Independência e alerta

 Para os ucranianos, a guerra passou a representar o direito de existir como Estado independente e decidir livremente suas alianças

Jurandir Soares

A Ucrânia celebrou nesta segunda-feira, 24 de agosto, 35 anos de sua declaração de independência. Em 1991, depois do desmoronamento do império soviético, os ucranianos foram às urnas e aprovaram maciçamente a separação de Moscou: 92% dos eleitores votaram pela independência. Fato marcante foi que, na ocasião, em troca do reconhecimento de sua independência, a Ucrânia – que era o principal país da União Soviética, depois da Rússia – aceitou entregar todo o arsenal nuclear, que era um dos maiores do mundo, para Moscou. Trinta e cinco anos depois, a celebração ocorre em meio à maior tragédia vivida pelo país desde a independência: a invasão russa em fevereiro de 2022, numa guerra que já ultrapassou quatro anos em um dos principais confrontos geopolíticos do século 21.


ARSENAL


Quando a União Soviética desapareceu, em dezembro de 1991, a Ucrânia ficou com o terceiro maior arsenal nuclear do planeta. Eram cerca de 1,9 mil ogivas estratégicas, além de 176 mísseis balísticos intercontinentais e 44 bombardeiros. Aquele armamento, entretanto, fazia parte da estrutura nuclear soviética. A solução encontrada foi a desnuclearização. Em 1994, pelo Memorando de Budapeste, Ucrânia, Rússia, Estados Unidos e Reino Unido formalizaram compromissos relacionados à soberania, à independência e às fronteiras ucranianas. Kiev concordou em abandonar seu arsenal e aderir ao Tratado de Não Proliferação Nuclear. As últimas armas nucleares deixaram o território ucraniano em 1996.


INVASÃO


A história adquiriu outro significado depois de 2014, com a anexação da Crimeia pela Rússia e, sobretudo, a invasão em larga escala de 2022. Vladimir Putin nunca escondeu sua visão de que o desaparecimento da URSS representou uma das maiores tragédias geopolíticas do século 20 e passou a defender uma esfera de influência de Moscou sobre antigas repúblicas soviéticas. Para o Kremlin, a aproximação da Ucrânia com o Ocidente e com a Otan tornou-se uma ameaça estratégica.

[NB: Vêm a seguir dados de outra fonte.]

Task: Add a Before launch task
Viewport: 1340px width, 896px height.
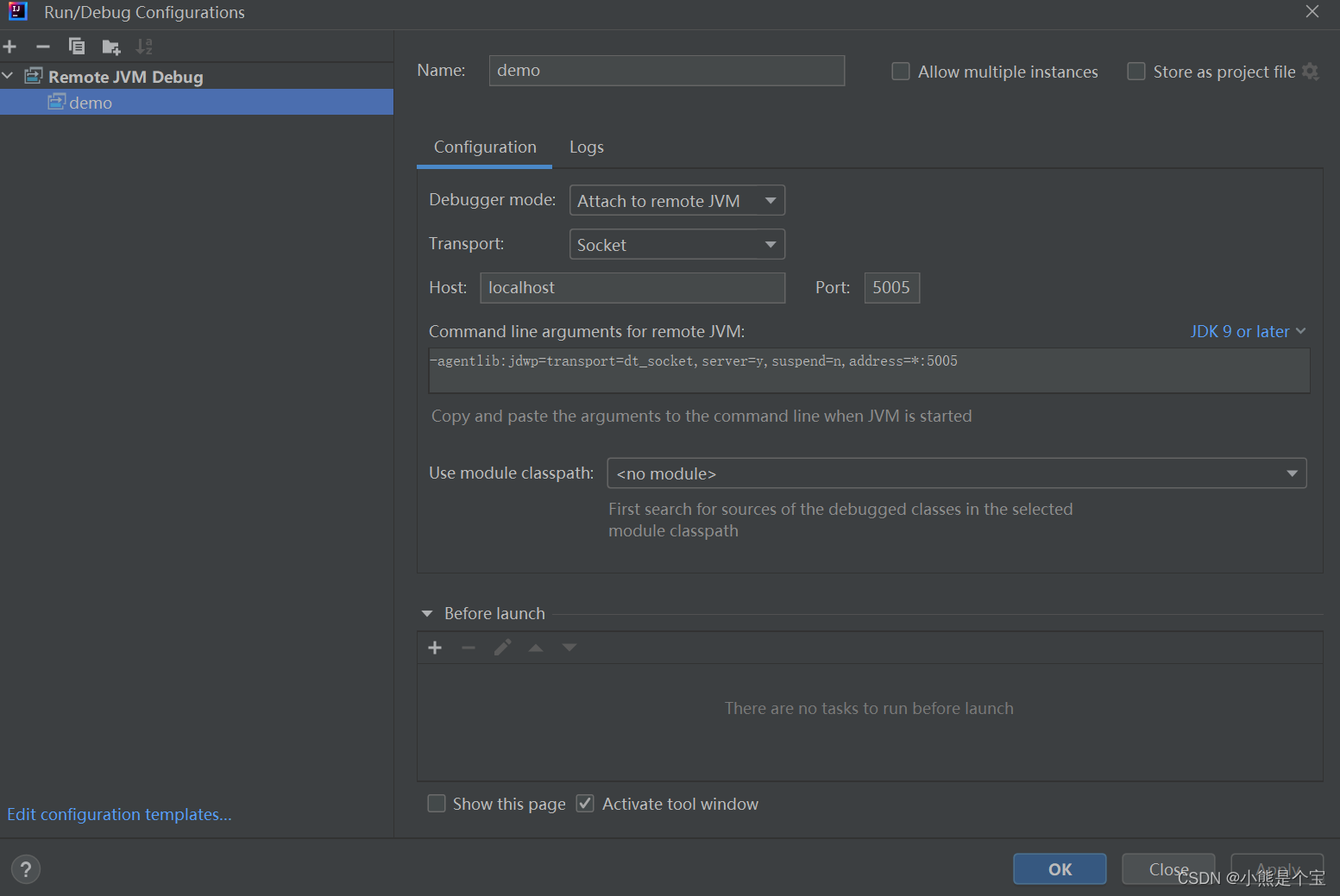Action: (435, 647)
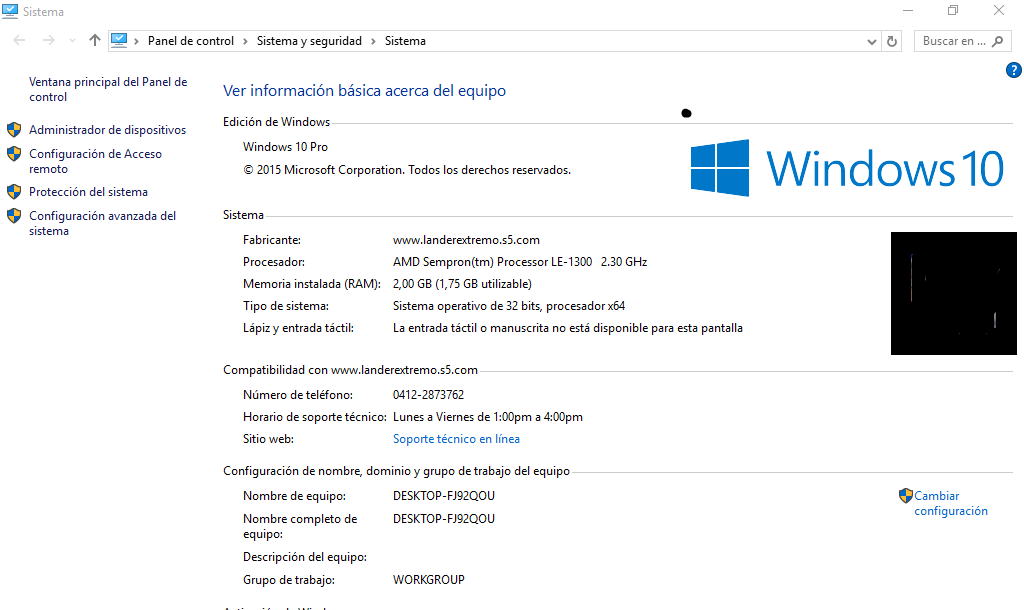Click the back navigation arrow
The image size is (1024, 610).
20,41
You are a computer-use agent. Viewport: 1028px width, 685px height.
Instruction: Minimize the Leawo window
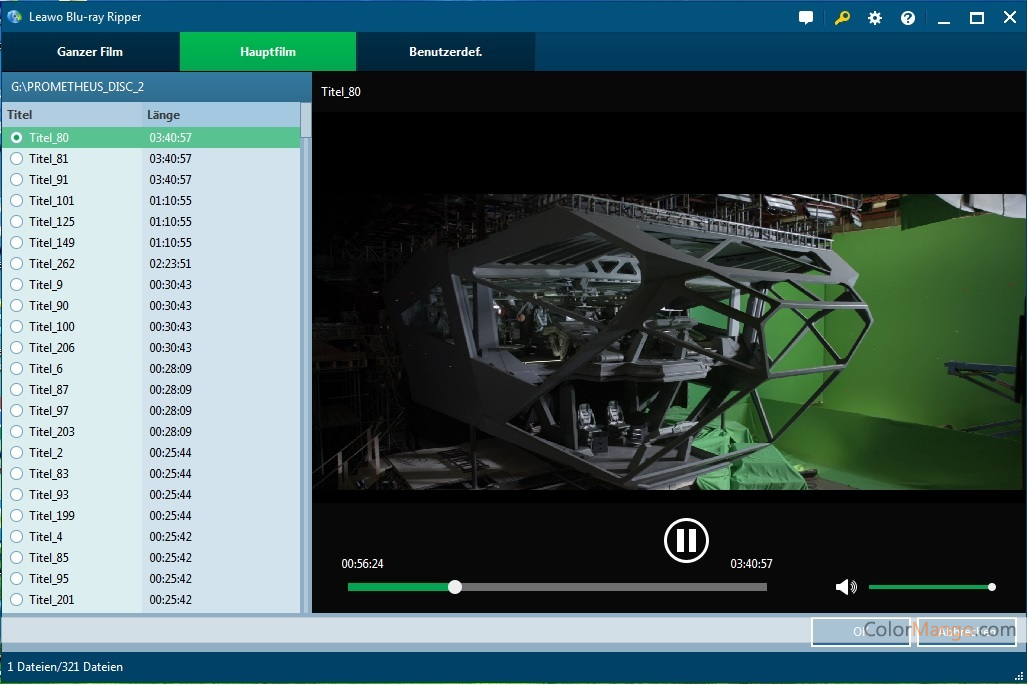click(943, 18)
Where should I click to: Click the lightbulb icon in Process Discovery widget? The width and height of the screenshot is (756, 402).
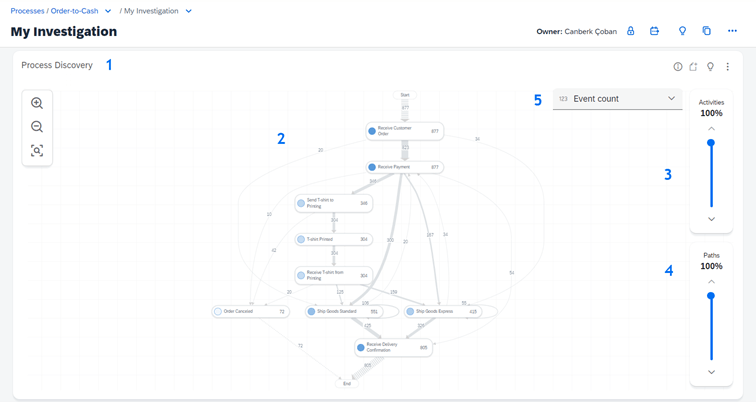tap(711, 67)
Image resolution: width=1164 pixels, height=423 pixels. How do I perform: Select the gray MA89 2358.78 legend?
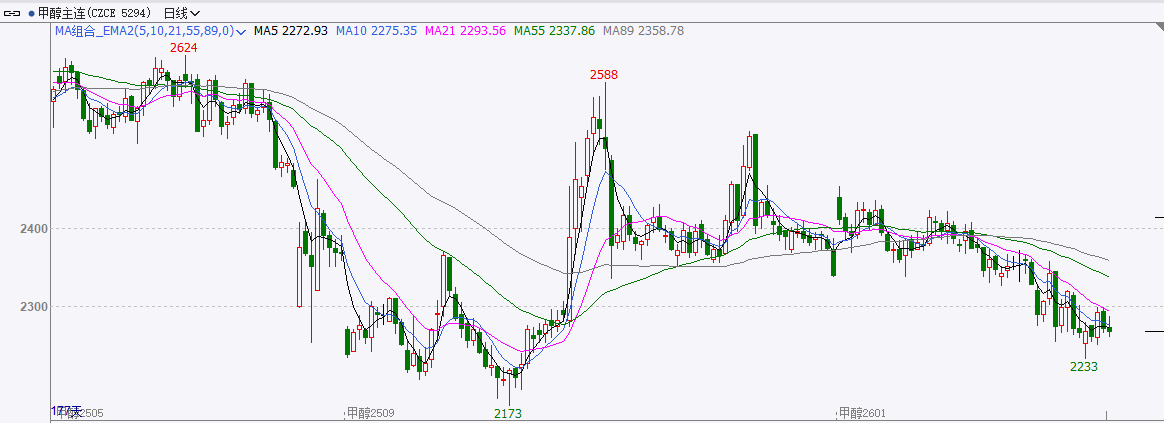point(643,31)
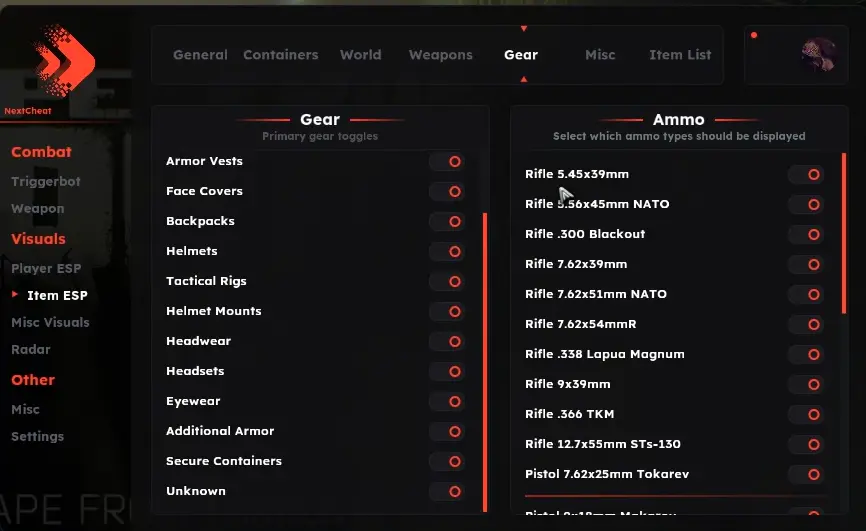The height and width of the screenshot is (531, 866).
Task: Click the Gear panel scrollbar
Action: (485, 362)

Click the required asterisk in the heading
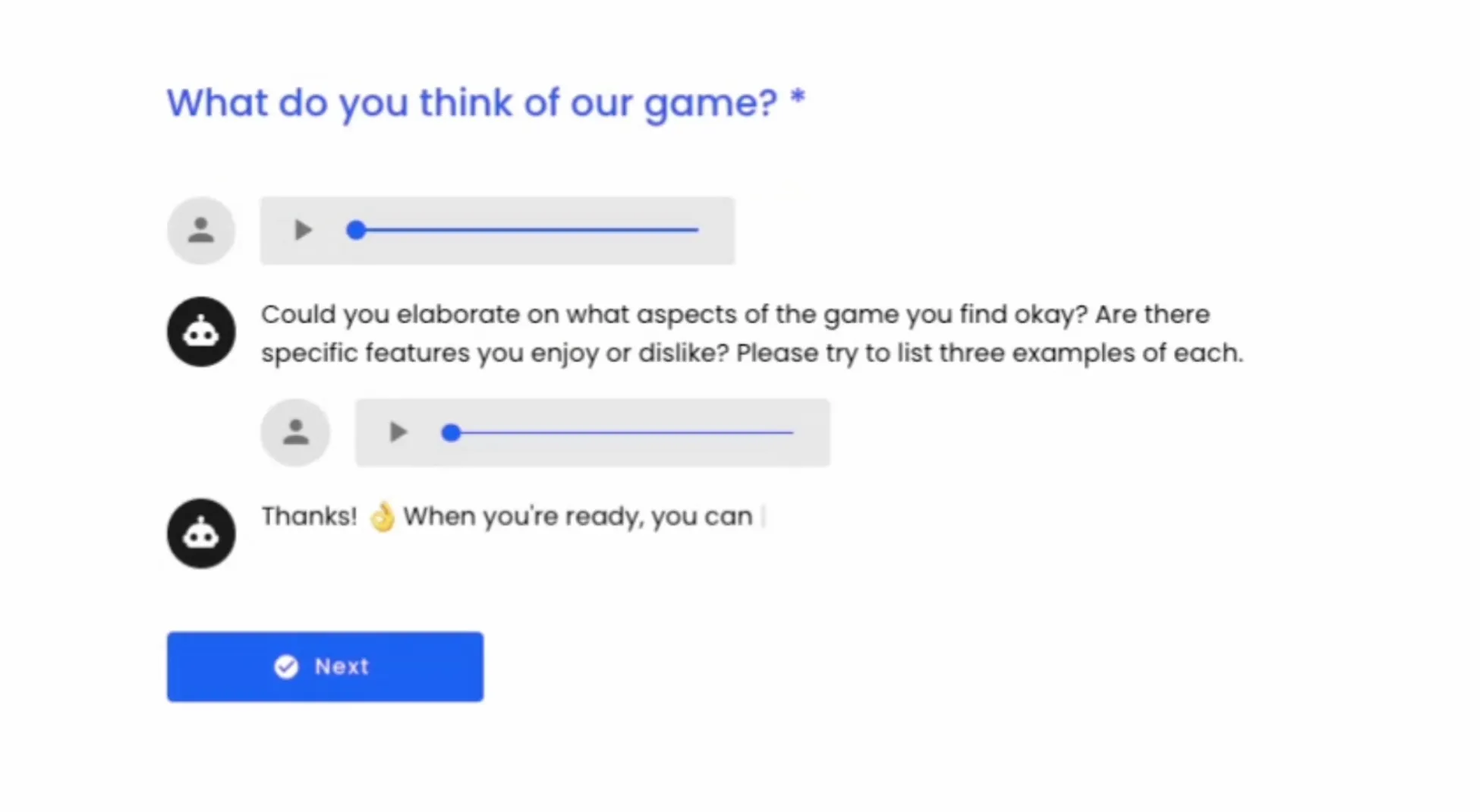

Para os ucranianos, porém, a guerra passou a representar algo muito mais profundo: o direito de existir como Estado independente e decidir livremente suas alianças.


É justamente essa determinação que explica a resistência de um país militarmente inferior à Rússia. A Ucrânia não conseguiu impedir que Moscou ocupasse parcelas de seu território, mas impediu que Putin alcançasse o objetivo inicial de subjugar Kiev rapidamente e instalar um governo subordinado ao Kremlin.


DEFESA


A resposta ocidental começa a assumir dimensão ainda mais estratégica. Reino Unido e França avançam na transferência de tecnologia para que armamentos de longo alcance possam ser produzidos em território ucraniano. Londres anunciou ontem que permitirá o acesso a informações classificadas sobre componentes dos mísseis Storm Shadow, enquanto a França também trabalha para viabilizar linhas de produção de armamentos na Ucrânia. A Alemanha, por sua vez, amplia a cooperação em defesa aérea e produção conjunta de armas.


ALIANÇA


É nesse ponto que a guerra deixou de ser apenas uma questão entre Moscou e Kiev. Embora a Otan não esteja formalmente em guerra com a Rússia, seus principais integrantes fornecem armas, treinamento, inteligência, sistemas de defesa aérea e recursos financeiros que permitem a Kiev continuar combatendo. A União Europeia aprovou nesta segunda-feira mais 6,1 bilhões de euros (cerca de R$ 36 bilhões) para defesa ucraniana, incluindo sistemas antiaéreos, mísseis, munição e radares. Para a Aliança Atlântica, a defesa da Ucrânia significa também a defesa de uma ordem europeia baseada na soberania e no respeito às fronteiras.


Ao completar 35 anos, portanto, a Ucrânia comemora uma independência que deixou de ser apenas uma conquista histórica para se transformar em luta cotidiana. De um povo que, depois de entregar suas armas nucleares acreditando nas garantias internacionais, descobriu que a melhor garantia de sua independência talvez seja a capacidade de defendê-la. É essa contradição que torna o aniversário ucraniano, ao mesmo tempo, uma celebração e um alerta para todo o mundo.